360 Leader Reflection
Reading the 360* Leader by John C. Maxwell, there were many thought-provoking ideas and key takeaways. Many lessons apply to the school environment, especially to TALONS and Leadership. For me, the message that maturity comes with accepting responsibility, investing in a vision makes it become your own, and the idea of competing with versus completing those around you stood out the most.
“Maturity doesn’t come with age. It begins with the acceptance of responsibility.” – Ed Cole (Maxwell, 2006). This quote stood out to me because I believe its message is something that I need to understand to grow in my journey as a leader. For me, this quote was a realization not to expect to mature just because I grow in age. Instead, take on more responsibilities and new challenges to grow as a leader and develop in thought and action. In fact, in his book, John Maxwell states that “…one of the quickest ways to gain leadership is problem solving.” (Maxwell, 2006). Not only can you mature through accepting responsibilities, it proves your abilities and will propel you to higher positions while also gaining the trust of others. Again, I chose this idea because it’s something that I believe directly applies to my own life, yet something I forget to carry out in my daily life a lot of the time. I struggle with taking up leadership roles, so this quote reminded me of the importance of taking on all chances given to me, actively seeking out more opportunities to lead and follow, and taking away from those experiences. While this quote applies to me personally, I think it can also apply to the TALONS program and its members. Considering that TALONS is a school program, there is an emphasis on growth – growth in the community, growth as an individual, and growth as a student body.
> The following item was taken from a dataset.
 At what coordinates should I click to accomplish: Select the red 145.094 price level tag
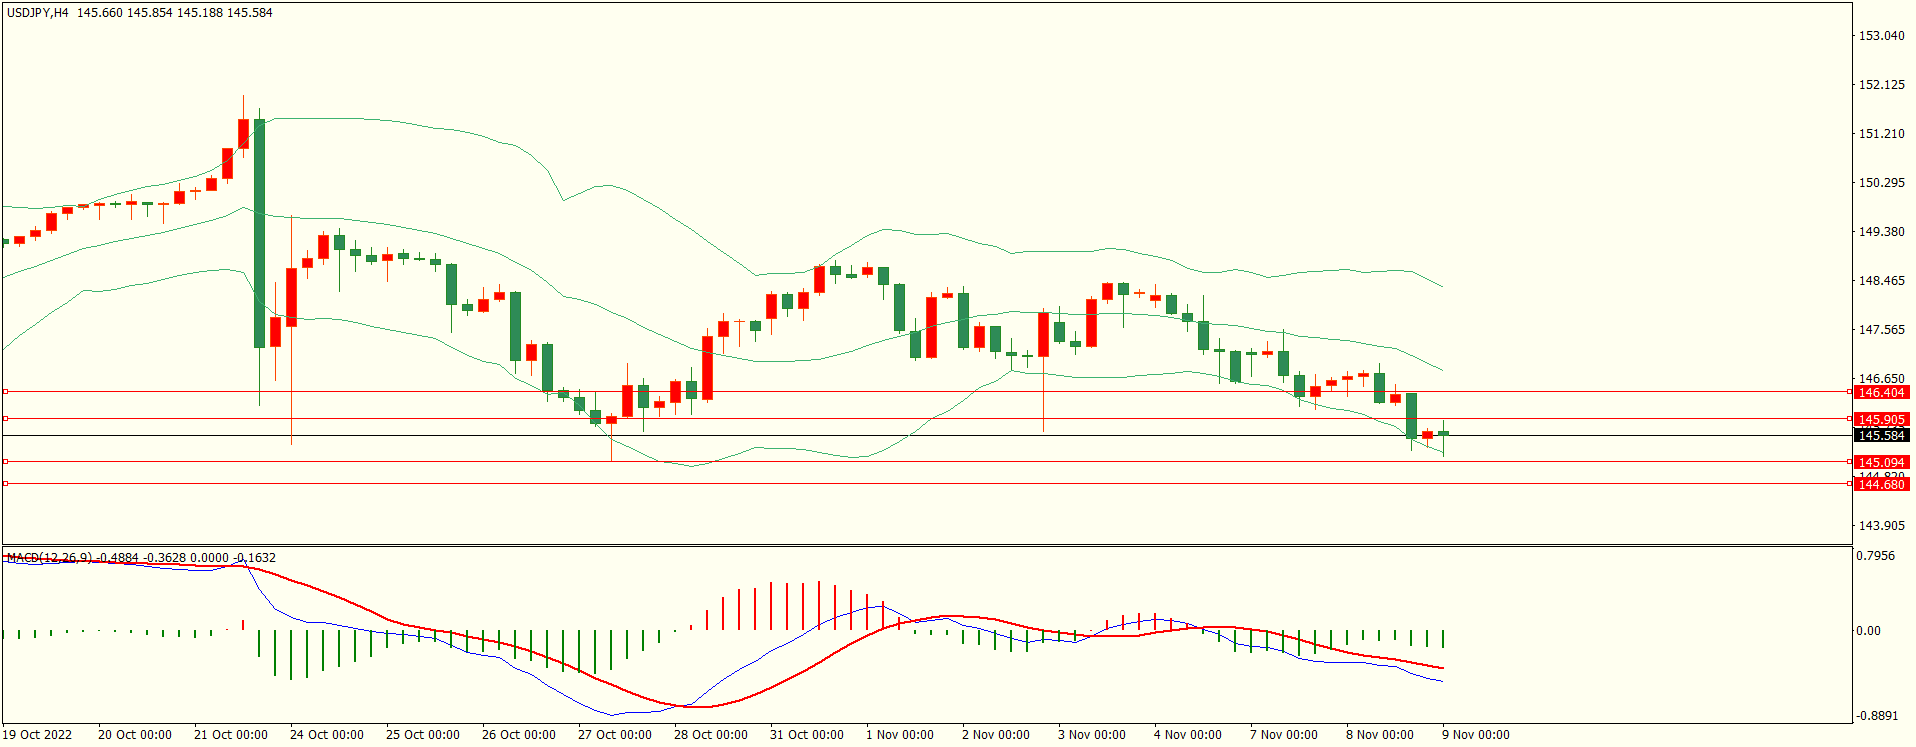click(x=1881, y=463)
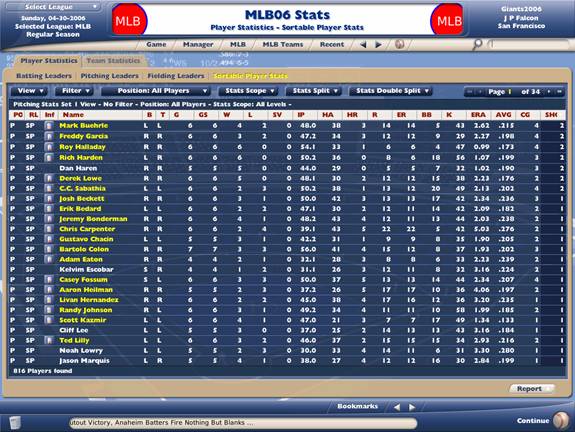The width and height of the screenshot is (575, 432).
Task: Select the Pitching Leaders tab
Action: point(110,76)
Furthermore, taking initiative is an emphasized part of the program, so I think this quote perfectly ties in those two aspects of TALONS into two sentences that all members should understand. Overall, this quote was a wake-up call for me more than anything else that I can’t expect to grow my leadership skills while being passive.
The second idea that stuck with me was this: “The more you invest in the vision, the more it becomes your own.” (Maxwell, 2006). In other words, the more you are involved with a project, the prouder you will be once completed, and the sense of achievement/accomplishment will be exponentially higher than if you weren’t as invested. Going beyond just the project itself, being more invested in a team or group project can allow you to form closer bonds/relationships with your group members. Naturally, as you all work towards a unified goal, you will become closer with each other, and John Maxwell even commented that “Relationship skills define 360* Leaders and separate them from other leaders.” (Maxwell, 2006) This message of investing in a vision, project, or goal is relevant personally as I often cannot jump headfirst into a new task. Such is the case if I get assigned to a project I dislike or have to work with someone I am not on the best terms with. However, as the first quote states, the more I invested into projects, I grew to like them more, and as I worked more with people I disliked, I began to enjoy working with them a bit more (most of the time). This concept of putting effort into something to make it your own is just as relevant in TALONS, where there are many group projects like cultural events, fall trips, and spring trips. While these projects aren’t long-term visions like the quote says, they still give students the chance to exercise their teamwork, leadership and the opportunity to make the project their own. Arguably, the TALONS program itself, trip planning, and projects are visions to some level – all of which are carried out by those in the TALONS program. To truly create a thriving community, everyone must take ownership and feel that the visions they work for are at some level of their own. This furthers my leadership by pushing me to participate more in the program and larger community to help those around me and improve my leadership skills.
Finally, the last point that left the strongest impression on me from John Maxwell’s 360* Leader book was the idea of competing vs completing when leading across. First off, what does leading across mean? In his book, John Maxwell uses ‘leading across’ to talk about leading your peers. Competing versus completing is the difference between competing with others around you to climb up the ladder on your own versus working with others to improve them and allow them to further you as well. As students, most of the people we come across in our daily lives are our peers – whether at school, clubs, or teams. Due to this being the case, I believe that learning to complete others rather than compete with them all the time is a valuable tool to have. In TALONS, this is especially true, where a hierarchy of sorts with clear responsibilities exists. In such an environment, everyone must work together to complete one another rather than compete. For how can the program run properly if the members that make it up to try to tear each other down? As for me, this concept can help me improve my leadership skills by understanding that leadership isn’t about being the best all the time, but being the best from where I am at and being a team player.